Samoa Land Corporation declares $2.1 million profit

The Samoa Land Corporation (S.L.C.) has declared a net profit after tax of $2.1 million at the end of financial year 2018. 

The Corporation's profit is recorded in its Annual Report for 2018 with 50 per cent of the amount being paid to Government as dividend for the year. 

The S.L.C. General Manager, Ulugia Petelo Kavesi, wrote in his report in the annual report that the return on equity ratio of 8 per cent was recorded at the end of the financial period. 

“This is an achievement by the Corporation surpassing the standard rate set under the Public Bodies Act of 7 per cent,” he said. 

Income for the year from the Corporation showed an increase by 41 per cent from $6.65 million tala to $9.37 million tala. 

“This was mainly due to the increase in payments from land sales and leases as a result of aggressive collection approach,” stated Ulugia in his report. 

“The implementation of the recoveries division has also contributed to immense improvement in collection from land debtors and arrears. 

“Income from Faleata golf course and Malifa Lodge on the other hand also increased compared to prior period.” 

Furthermore, Ulugia said the operating expenses dropped by more than 30 per cent from $7.37 million tala to $5.54 million tala in the last financial year compared to the previous year. 

“This is due to mainly to the reduction in administration and operating costs as a result of effective internal controls on spending for the Corporations during the financial year,” he said. 

“Additionally, finance expenses continued to reduce from year to year as a result of prompt payment of the Corporation's term loan with Unit Trust of Samoa.”

In supporting the records, chairman Lavea Lemalu Tupuola Sione Malifa stated that the Corporation generated $9.37 million tala in revenue, which he said was a substantial leap of close to 40 per cent when compared to last year.

“Favourably and remarkably, expenses during the same period plunge to more than 30 percent or nearly $2million tala.

“Our efforts to develop strategic and relevant policies to improve processes in dealing with the allocation and distribution of government land have contributed to this success as income from lands stack up to more than 80 percent of revenue. 

“In addition, the tremendous recovery effort put in place through consultations, meetings, advisory and warnings through letters and advertisements in the media have also assisted prominently towards letters and advertisements in the media have also assisted prominently towards an improved financial year," he added. 

Lavea also made reference to a strategic review of the organizational structure merging two divisions into one downsizing the number of employees from more than 90 to around 80 employees. 

The number of people employed by the Corporation in 2017 was 93 which dropped to 89 for the year 2018. 

Despite the profit and revenue recorded, the Corporation also had some loss. 

According to its financial statement for the year it highlighted “loss from stolen funds in year 2017”. 

The financial report noted a total fund of $50,412 tala was stolen from the safe in or around end of May or early June 2017. 

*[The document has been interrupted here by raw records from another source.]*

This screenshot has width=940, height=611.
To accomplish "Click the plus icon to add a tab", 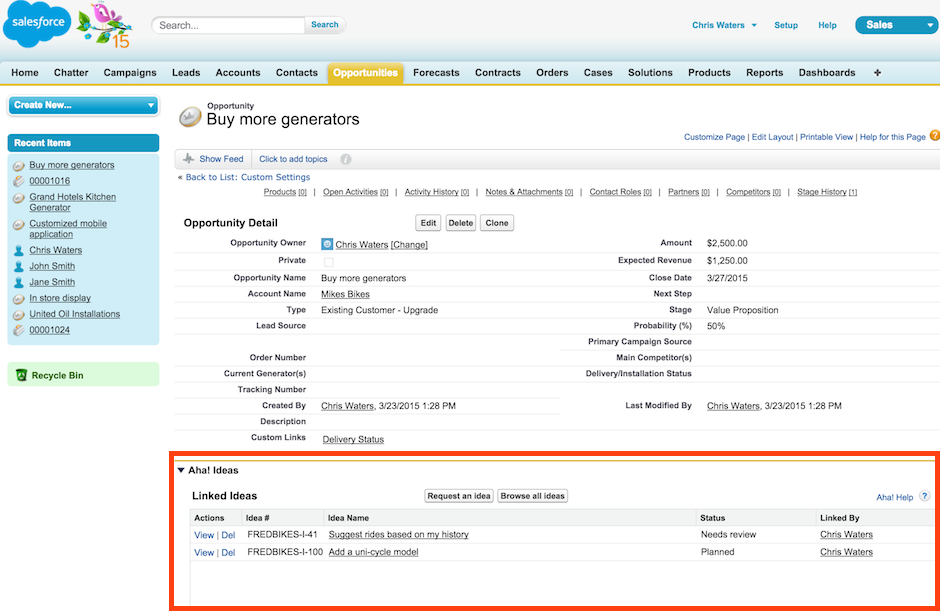I will point(876,72).
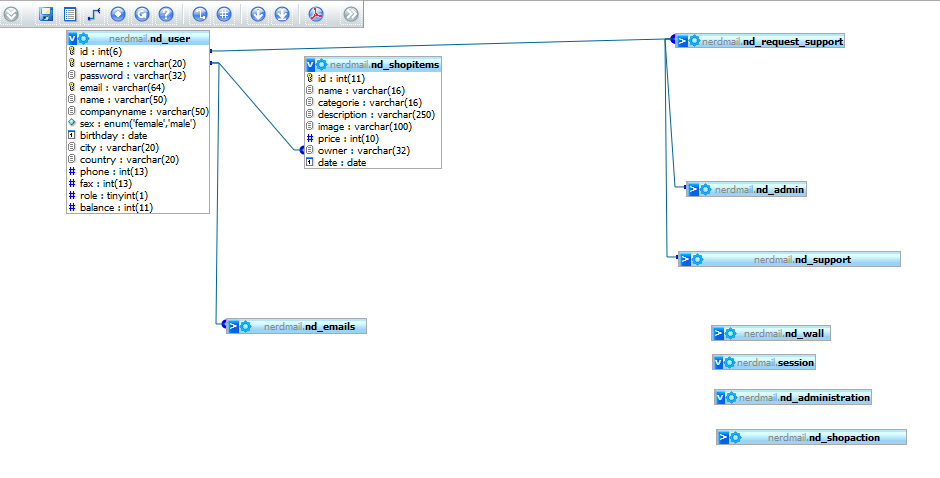The image size is (940, 478).
Task: Expand the nd_wall table columns
Action: (x=718, y=333)
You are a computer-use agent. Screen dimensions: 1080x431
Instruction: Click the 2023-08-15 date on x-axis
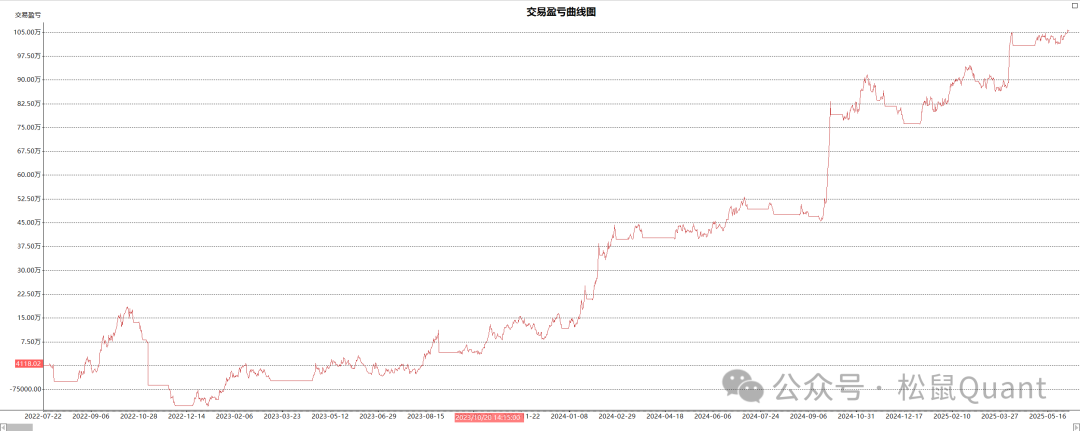[426, 416]
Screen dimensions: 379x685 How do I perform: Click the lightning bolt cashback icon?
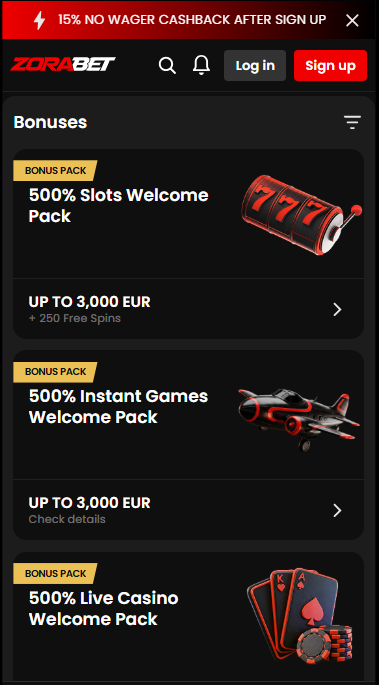(39, 20)
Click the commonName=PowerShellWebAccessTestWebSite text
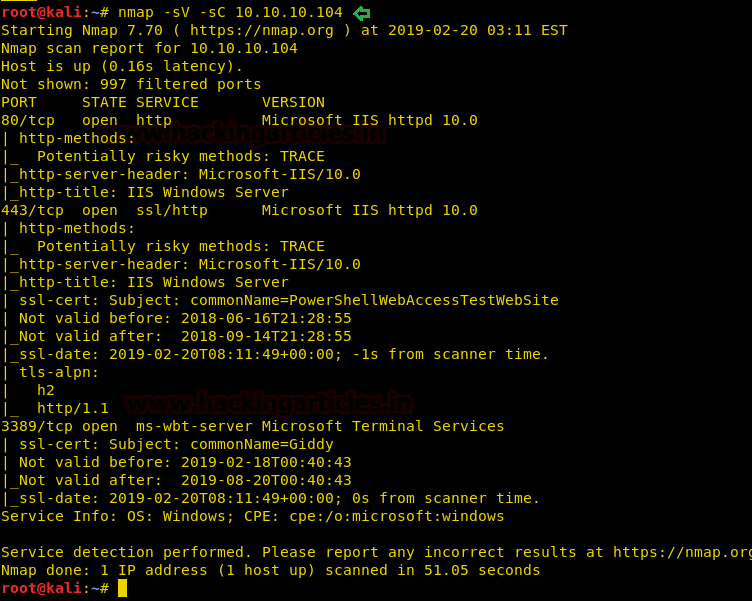This screenshot has height=601, width=752. tap(375, 300)
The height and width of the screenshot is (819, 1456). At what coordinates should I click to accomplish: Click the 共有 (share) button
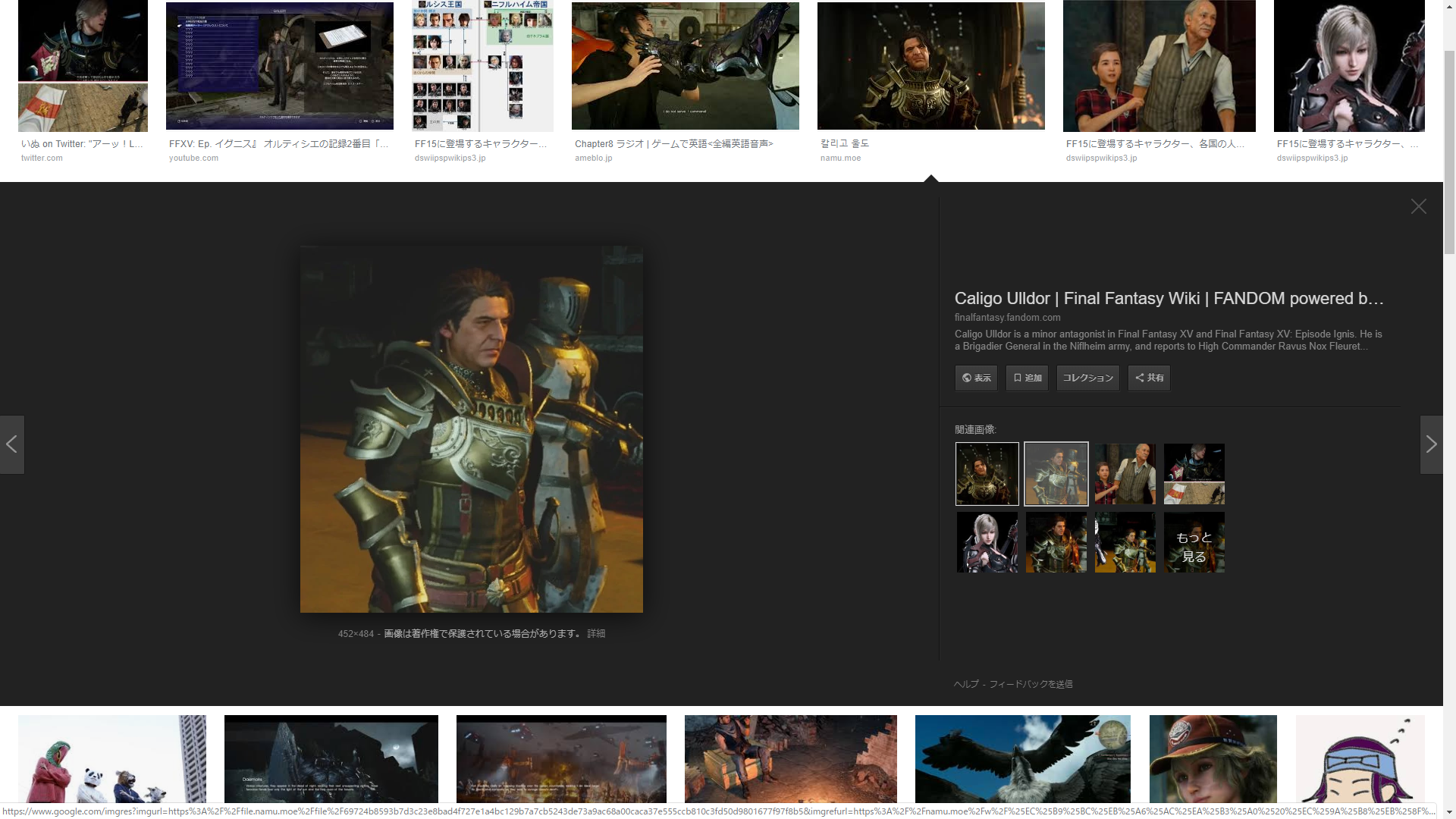coord(1149,378)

“Total recoveries including insurance was $35,408 tala resulting in net loss of $15,004,” noted the financial statement. 

In addition, am amount of $23,657 was misappropriated by staff responsible for collecting lease payments from tenants for the markets at Savalalo, Vaitele and Salelologa. The misappropriated amount is for repayments for the year 2017. 

In terms of risks and uncertainties faced by the Corporation, the report noted that staff encountered problems in dealing with villagers upon executing their work. 

“S.L.C. staff encountering issues from Alii & Faipule and some villages especially illegal occupants settling on government land leading to delay in executing of Corporation mandate,” stated the report. 

“However, despite its favourable performance, S.L.C. continues to be faced with numerous challenges when dealing with land issues and markets (i.e. Savalalo, Vaitele and Salelologa). 

“Land is a very delicate issue and it takes times to negotiate with village communities as they believe its their land taken over during the colonial era and should return to them for free. 

“This is the reason behind the continued accumulation of arrears, with village people refusing to pay."

As for collection of revenue surfaced by employees receiving the repayments, the Corporation is closely monitoring the problem by their Internal Auditor.